• [Text to read]:
-----
Does a sugar glider make a good pet? This depends on how much of a commitment you can make. For most people, I’d say no, especially if you have kids. Sugar Gliders can be aggressive, need lots of attention, and live between 7 and 15 years. They do make great pets to those who can commit to them.
If you are thinking about getting a sugar glider then make sure you know what you are getting into. Many people purchase one and realize that they made a mistake once they bring it home. They aren’t for everyone. There is, actually, a lot of controversy surrounding this species. Many groups don’t think it should be legal for them to be owned as pets. Some states have even outlawed owning them altogether.
They have only recently been imported into the United States and many vets are unfamiliar with them. There is not as much information on these creatures as there are for other pets. It’d be a good idea to find and talk with multiple sugar glider owners and do extensive research before purchasing.
Here are some important things you should consider:
Sugar Gliders Should Be Purchased in Groups Or Pairs
Sugar gliders are extremely social creatures and should be purchased together in groups or pairs. They should not be purchased by themselves and kept as pets. If housed by themselves they are known to self-mutilate! They can cause a lot of damage to themselves which will require immediate veterinary care. They are very emotional and very moody creatures.
They need constant interaction. They must have several hours of socialization each day with other sugar gliders. It’s best to house them in family groups of 2-6. This is important! If you want to get a sugar glider then you should get two. This will protect the emotional health of your pet and spare you the money and stress of having to deal with a self-mutilating animal! If you get different sexes you will need to neuter the male.
They Aren’t Good With Children
They are not good pets for children. They can be aggressive until they bond with their owner. They have only recently been bred as pets in the U.S. and are considered exotic animals. Once they do bond with their owner they can be held, but even then they still may bite. Many owners report that even after the bond is established they are careful not to stick their hands in the cage too aggressively—as to not get bitten.
The temperament of these creatures does not match the cute and cuddly features they portray. If they are around strangers they can be aggressive. They have a lot of energy. In the wild, their home base can consist of up to 17 acres. No cage you provide for them will be able to compete with this. They can be extremely dangerous around small children and babies even when domesticated. They are wild!
-----
• [Set problem a]:
Return the rows exactly, everything from the line containing "Click the 15.0734635678 price callout box" down to the line containing "the rede column", with the pictures left out.
The text and the rows have no connection to each other.

• [Dataset rows]:
-----
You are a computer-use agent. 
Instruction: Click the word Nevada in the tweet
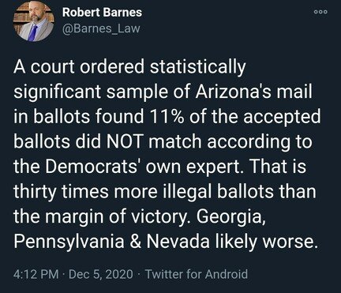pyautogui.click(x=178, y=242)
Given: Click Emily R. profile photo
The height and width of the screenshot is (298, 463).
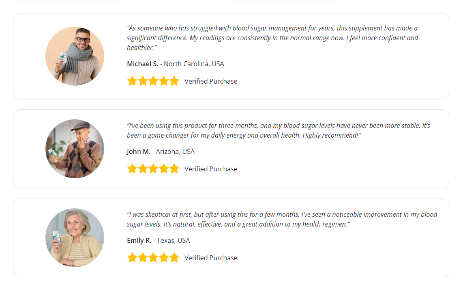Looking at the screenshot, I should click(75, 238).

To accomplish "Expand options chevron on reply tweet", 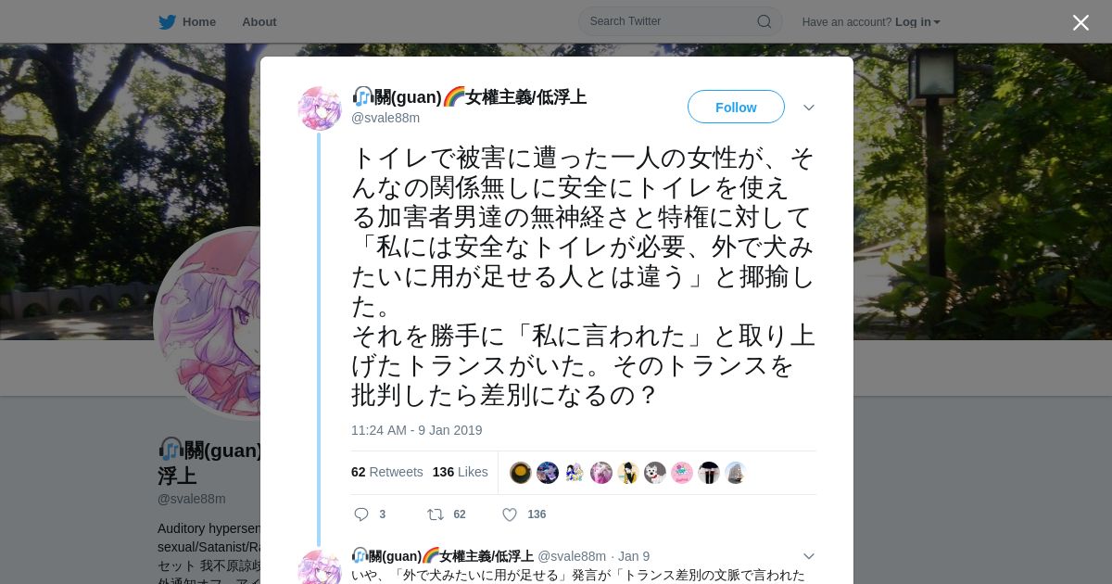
-----
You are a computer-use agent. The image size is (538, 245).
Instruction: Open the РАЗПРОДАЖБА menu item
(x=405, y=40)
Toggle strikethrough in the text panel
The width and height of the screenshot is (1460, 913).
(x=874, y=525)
-----
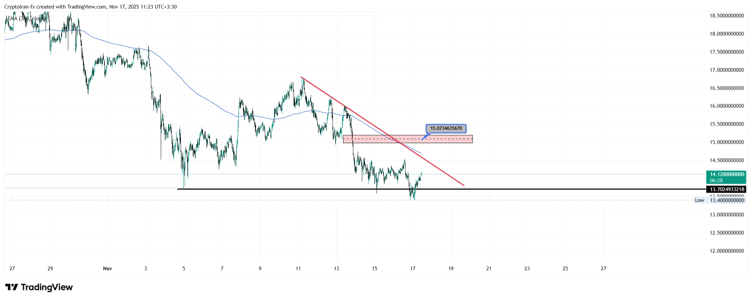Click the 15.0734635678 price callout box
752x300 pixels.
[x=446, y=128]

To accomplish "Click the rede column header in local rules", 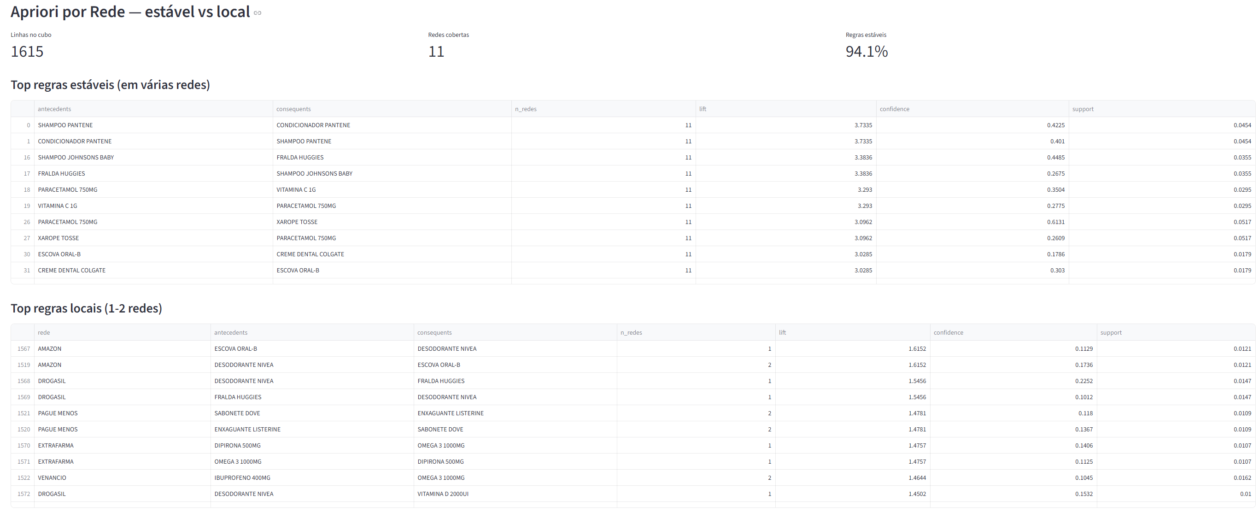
-----
• [Set problem b]:
Retype the sugar glider text word for word, everything from "They need constant" down to "not get bitten.".

• [Task answer a]:
Click the 15.0734635678 price callout box
752x300 pixels.
[x=446, y=128]

To accomplish "Click the rede column header in local rules", 

• [Task answer b]:
They need constant interaction. They must have several hours of socialization each day with other sugar gliders. It’s best to house them in family groups of 2-6. This is important! If you want to get a sugar glider then you should get two. This will protect the emotional health of your pet and spare you the money and stress of having to deal with a self-mutilating animal! If you get different sexes you will need to neuter the male.
They Aren’t Good With Children
They are not good pets for children. They can be aggressive until they bond with their owner. They have only recently been bred as pets in the U.S. and are considered exotic animals. Once they do bond with their owner they can be held, but even then they still may bite. Many owners report that even after the bond is established they are careful not to stick their hands in the cage too aggressively—as to not get bitten.